QA checking of the new mapper involves comparing the Solr-based representation of the metadata produced from the existing mapper/enrichment code vs. the ElasticSearch-based representation of the metadata produced from the new mapper code.

The [metadata_mapper/validate_mapping.py](https://github.com/ucldc/rikolti/blob/main/metadata_mapper/validate_mapping.py)script generates a csv report that specifies discrepancies between our existing legacy Solr index and the Rikolti mapper output according to the following data fidelity priorities. We consider the level of data fidelity specified below to be the minimum viable data fidelity for considering Rikolti mappers sufficiently migrated from the legacy system to Rikolti.

1) Baseline metadata

We require 100% fidelity in mapper outputs for the following Calisphere metadata schema elements, in terms of the format of the alphanumeric value or text string, and cases where the data is repeated (e.g., multiple identifiers). If there is no existing or relevant mappable data in the source record, the new mapper should output the metadata field only (with an empty data value):

  • id: String. Not required. This metadata field is strictly reserved for ARK identifiers, in the following format: ark:/#####/######

  • identifier: Array of strings. Not required.

  • isShownAt: Array containing a single string (this will be a URL to a "landing page" for the object, at the harvested endpoint). Required.

  • isShownBy: Array containing a single string (this will be a URL to a thumbnail image file). Required.

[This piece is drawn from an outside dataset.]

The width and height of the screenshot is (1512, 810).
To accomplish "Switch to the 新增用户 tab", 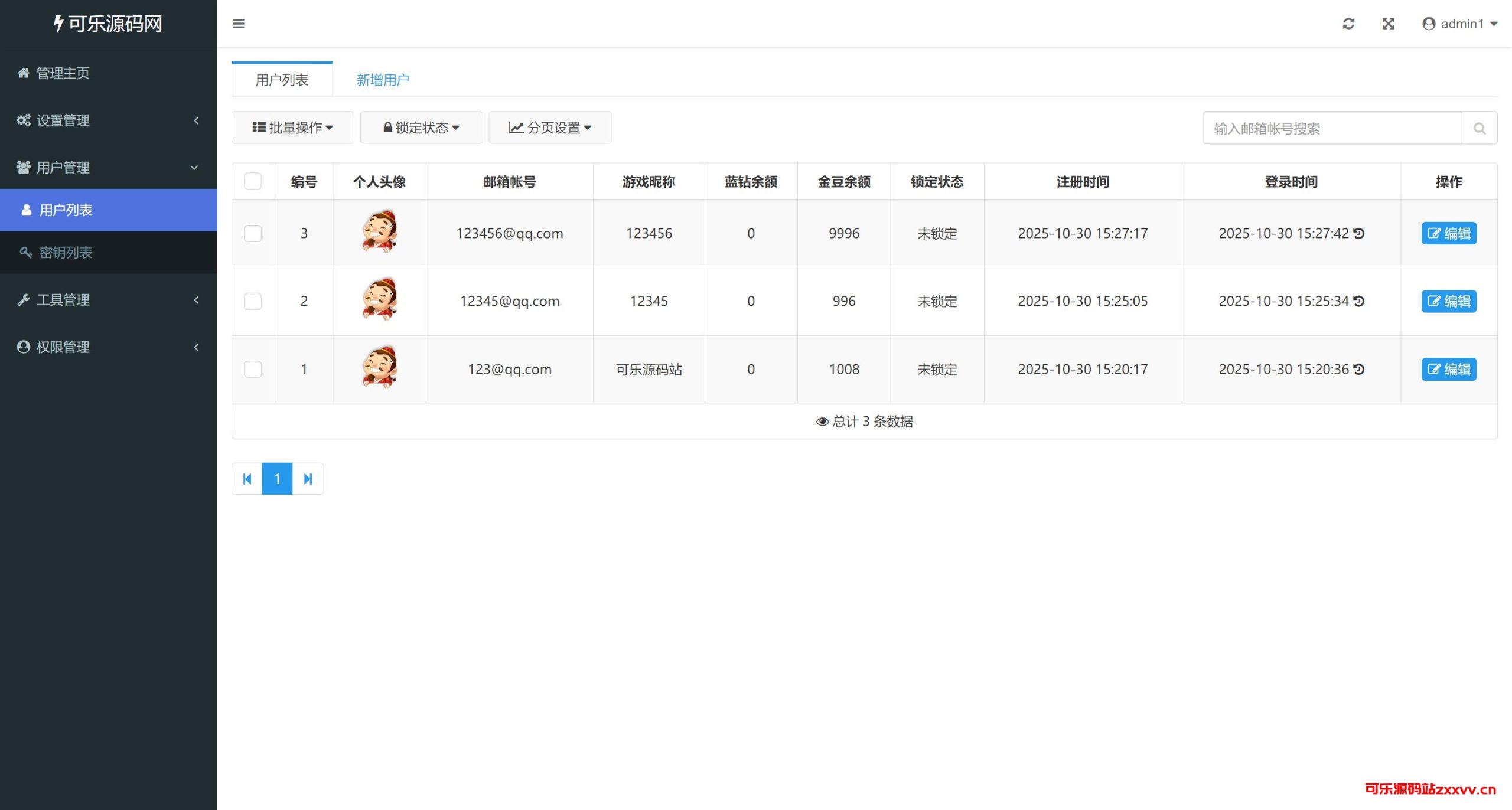I will tap(383, 80).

  • title: Array of strings. Required.

  • type: Array containing one string element, limited to values below. Required (note that we will have records that lack this data; in these cases, we will need to identify and supply a default data value – e.g., “image”).

    • collection
    • dataset
    • event
    • image
    • interactive resource
    • moving image
    • physical object
    • service
    • software
    • sound
    • text
  • rights: Array of strings -OR- rights_uri: Array containing a single string. One of these two fields is required.

2) Additional metadata

We are aiming for 100% fidelity in mapper outputs for the following additional Calisphere metadata schema elements, in terms of the format of the alphanumeric value or text string, and cases where the data is repeated (e.g., multiple identifiers). If there is no existing or relevant mappable data in the source record, the new mapper should output the metadata field only (with an empty data value):

  • alternative_title
  • contributor
  • coverage
  • creator
  • date
  • description
  • extent
  • format
  • genre
  • language
  • location
  • provenance
  • publisher
  • relation
  • rights_holder
  • rights_note
  • rights_date
  • source
  • spatial
  • subject
  • temporal
  • transcription

However, given potential variances and version changes to the originally-harvested metadata in Solr vs. more recently fetched metadata used to develop the new mapper code, up to 3 variances of the following types are acceptable, before submitting the code for CDL review:

  • Changes in the number of elements in an array. E.g., multiple identifiers may have been added to the source metadata record, since originally harvesting it into Solr. Alternatively, the contributor may have deleted/removed an identifier from the source record, since originally harvesting it into Solr.
  • Changes in value for a given element. E.g., a rights statement in rights may have been updated by the contributor, since originally harvesting it into Solr.